** Opening Data to use block **
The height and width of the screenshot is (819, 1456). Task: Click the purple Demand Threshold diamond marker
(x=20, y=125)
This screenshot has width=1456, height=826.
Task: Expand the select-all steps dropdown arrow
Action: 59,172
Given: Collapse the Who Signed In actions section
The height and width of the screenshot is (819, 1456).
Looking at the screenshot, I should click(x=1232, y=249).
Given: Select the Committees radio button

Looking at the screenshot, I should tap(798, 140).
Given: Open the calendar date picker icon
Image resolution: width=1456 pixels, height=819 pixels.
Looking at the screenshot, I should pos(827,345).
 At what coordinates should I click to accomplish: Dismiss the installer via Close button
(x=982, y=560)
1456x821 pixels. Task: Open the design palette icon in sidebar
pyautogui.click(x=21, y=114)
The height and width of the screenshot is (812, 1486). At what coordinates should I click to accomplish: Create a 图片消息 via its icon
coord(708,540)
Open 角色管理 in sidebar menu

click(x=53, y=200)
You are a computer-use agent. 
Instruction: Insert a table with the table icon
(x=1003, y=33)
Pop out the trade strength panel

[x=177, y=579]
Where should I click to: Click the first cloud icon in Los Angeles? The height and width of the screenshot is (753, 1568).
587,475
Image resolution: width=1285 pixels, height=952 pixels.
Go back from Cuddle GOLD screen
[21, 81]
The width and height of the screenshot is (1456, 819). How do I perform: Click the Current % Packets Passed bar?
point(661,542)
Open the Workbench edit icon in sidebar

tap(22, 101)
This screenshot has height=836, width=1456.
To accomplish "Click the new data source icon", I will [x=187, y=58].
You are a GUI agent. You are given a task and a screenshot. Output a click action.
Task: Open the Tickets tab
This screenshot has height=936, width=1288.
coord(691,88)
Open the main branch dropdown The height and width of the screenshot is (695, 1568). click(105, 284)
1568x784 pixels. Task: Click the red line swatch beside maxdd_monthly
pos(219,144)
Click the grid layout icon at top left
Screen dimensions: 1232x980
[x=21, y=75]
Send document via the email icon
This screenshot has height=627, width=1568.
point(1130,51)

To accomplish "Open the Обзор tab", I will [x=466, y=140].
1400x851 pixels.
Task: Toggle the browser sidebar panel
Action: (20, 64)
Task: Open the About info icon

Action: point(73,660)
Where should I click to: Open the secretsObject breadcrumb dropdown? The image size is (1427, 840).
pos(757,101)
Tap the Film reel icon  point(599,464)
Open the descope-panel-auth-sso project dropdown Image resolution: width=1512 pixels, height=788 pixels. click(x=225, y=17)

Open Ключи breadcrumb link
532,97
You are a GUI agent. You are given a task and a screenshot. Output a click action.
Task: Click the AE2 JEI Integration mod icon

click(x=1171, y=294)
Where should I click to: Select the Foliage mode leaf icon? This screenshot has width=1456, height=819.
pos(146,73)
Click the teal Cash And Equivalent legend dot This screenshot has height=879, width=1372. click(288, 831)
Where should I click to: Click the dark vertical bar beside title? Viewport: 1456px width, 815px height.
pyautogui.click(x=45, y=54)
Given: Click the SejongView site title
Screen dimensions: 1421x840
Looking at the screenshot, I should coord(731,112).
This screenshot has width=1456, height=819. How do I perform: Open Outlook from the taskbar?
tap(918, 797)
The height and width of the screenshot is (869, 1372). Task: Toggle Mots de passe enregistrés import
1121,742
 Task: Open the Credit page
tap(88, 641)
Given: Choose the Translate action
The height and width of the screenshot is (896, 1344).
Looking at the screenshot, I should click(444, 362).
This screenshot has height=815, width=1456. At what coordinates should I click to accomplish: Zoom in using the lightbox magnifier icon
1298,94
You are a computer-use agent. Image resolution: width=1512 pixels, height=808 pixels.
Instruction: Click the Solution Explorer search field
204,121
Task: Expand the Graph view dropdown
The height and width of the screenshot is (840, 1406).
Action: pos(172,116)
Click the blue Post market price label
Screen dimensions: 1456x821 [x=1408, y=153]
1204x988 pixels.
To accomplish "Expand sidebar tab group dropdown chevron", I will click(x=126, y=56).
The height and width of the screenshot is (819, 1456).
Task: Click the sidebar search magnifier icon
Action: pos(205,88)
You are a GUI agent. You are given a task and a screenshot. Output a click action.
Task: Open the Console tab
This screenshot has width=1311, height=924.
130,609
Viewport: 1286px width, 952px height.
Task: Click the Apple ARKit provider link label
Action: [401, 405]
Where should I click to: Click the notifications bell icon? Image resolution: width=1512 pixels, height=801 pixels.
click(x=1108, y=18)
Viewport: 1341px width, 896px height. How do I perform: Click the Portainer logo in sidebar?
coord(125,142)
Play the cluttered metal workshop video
** Closing Data to use block **
Exercise instructions:
Which lines in the data above hold the string "computer"? Return each of them.

Exercise solution:
You are a computer-use agent. 
You are a computer-use agent. Image resolution: width=1512 pixels, height=808 pixels.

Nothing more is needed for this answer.